[Morphofunctional aspects of genetic analysis of osteogenesis imperfecta in cultured skin fibroblasts].

Osteogenesis imperfecta (OI) is a disease with biochemical evidence of abnormality in collagen biosynthesis. We report here that expression of the OI phenotype extends to the level of dermal fibroblast morphology in vitro. Growth characteristics and morphology of control (n = 3) and 01 cell strains (n = 10) were compared. Our results show that (1) OI fibroblasts take longer time (16 days) than that with control cells (13 days) to reach stationary phase; (2) OI fibroblasts achieve a lower cell density (1.0 +/- 0.09) at stationary phase compared to control cells (1.47 +/- 0.1); p < 0.01; (3) cell shape (expressed as the width/length ratio) was also abnormal in OI cells: they have significantly increased ratios (p < 0.05) compared to control.

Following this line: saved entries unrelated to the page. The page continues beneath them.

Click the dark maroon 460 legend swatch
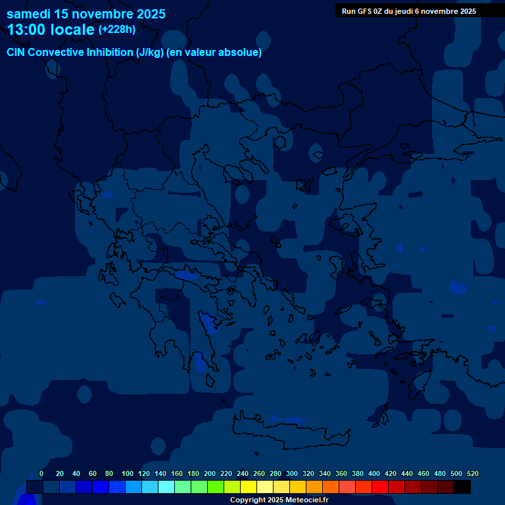 pos(429,487)
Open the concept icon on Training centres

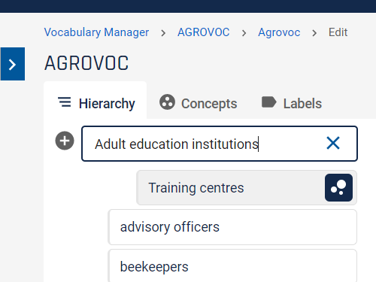click(338, 187)
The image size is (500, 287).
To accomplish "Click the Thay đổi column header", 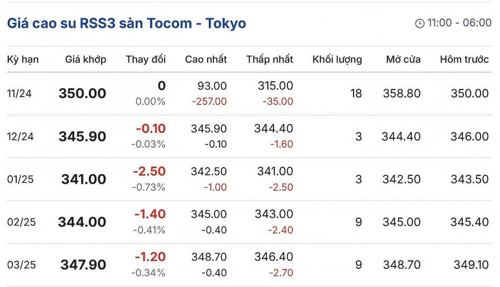I will (x=146, y=59).
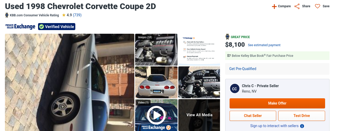Click the orange plus Compare icon

click(x=274, y=6)
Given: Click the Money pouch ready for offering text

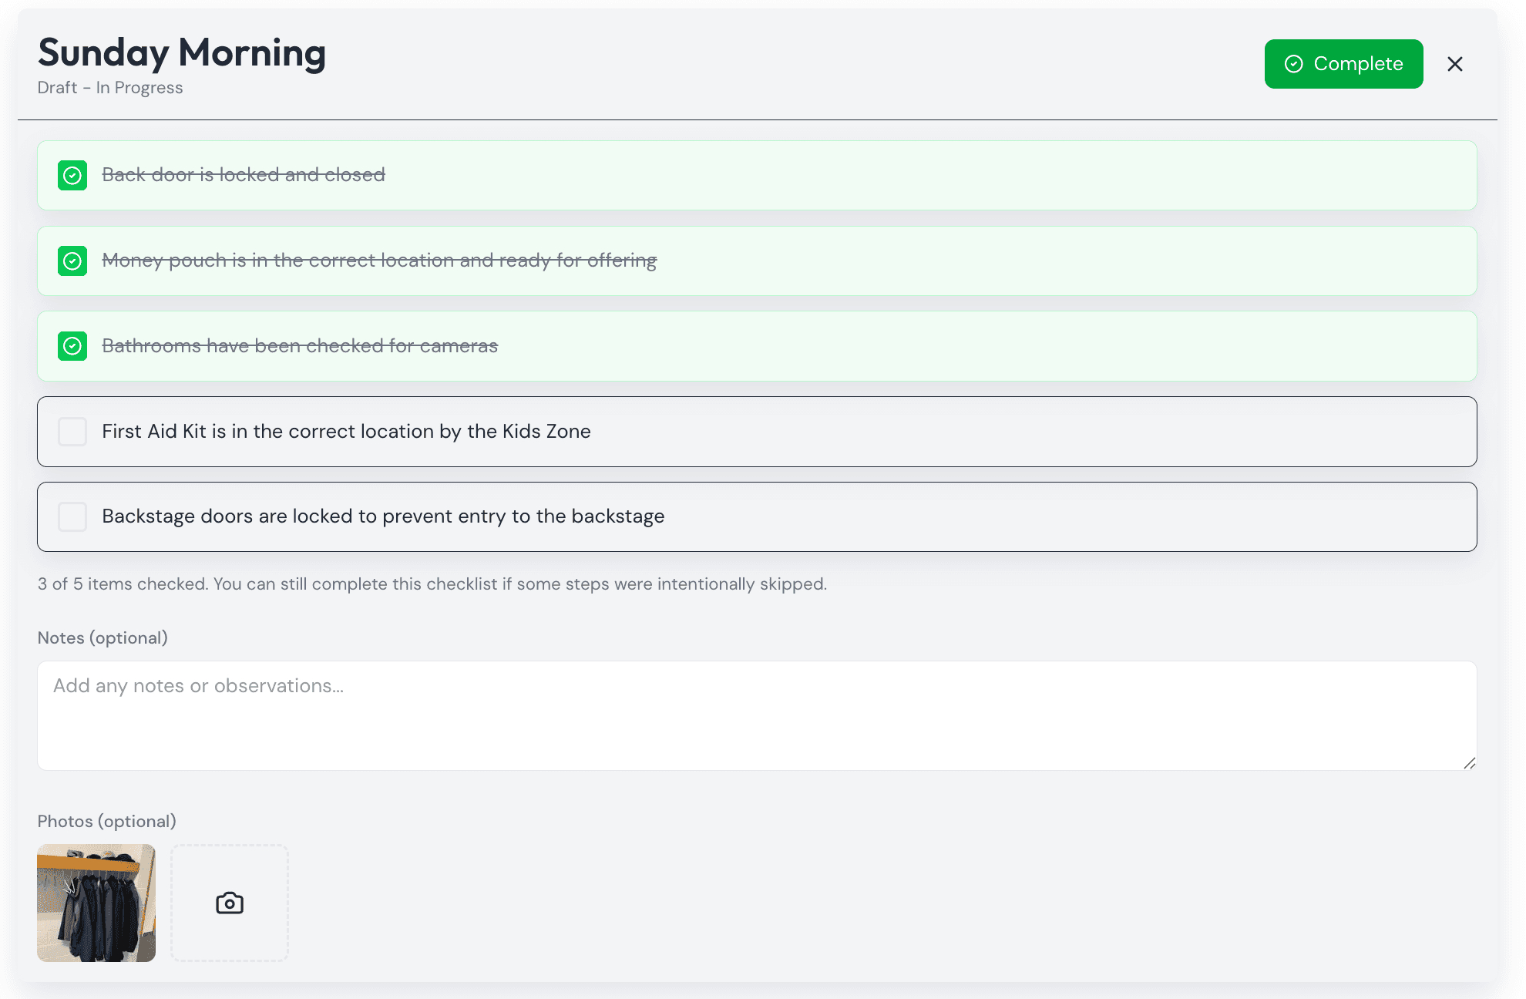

These changes were associated with an increased level of fibronectin concentration and engorged cytoplasmic vesicles in dermal fibroblasts in vitro. We have reason to suspect that dysmorphology of fibroblasts may be related to aberrant collagen metabolism that leads to inadequacy of extracellular substratum, that in its turn hinders normal adhesion of cells as well as their spreading, morphology and fibronectin concentration.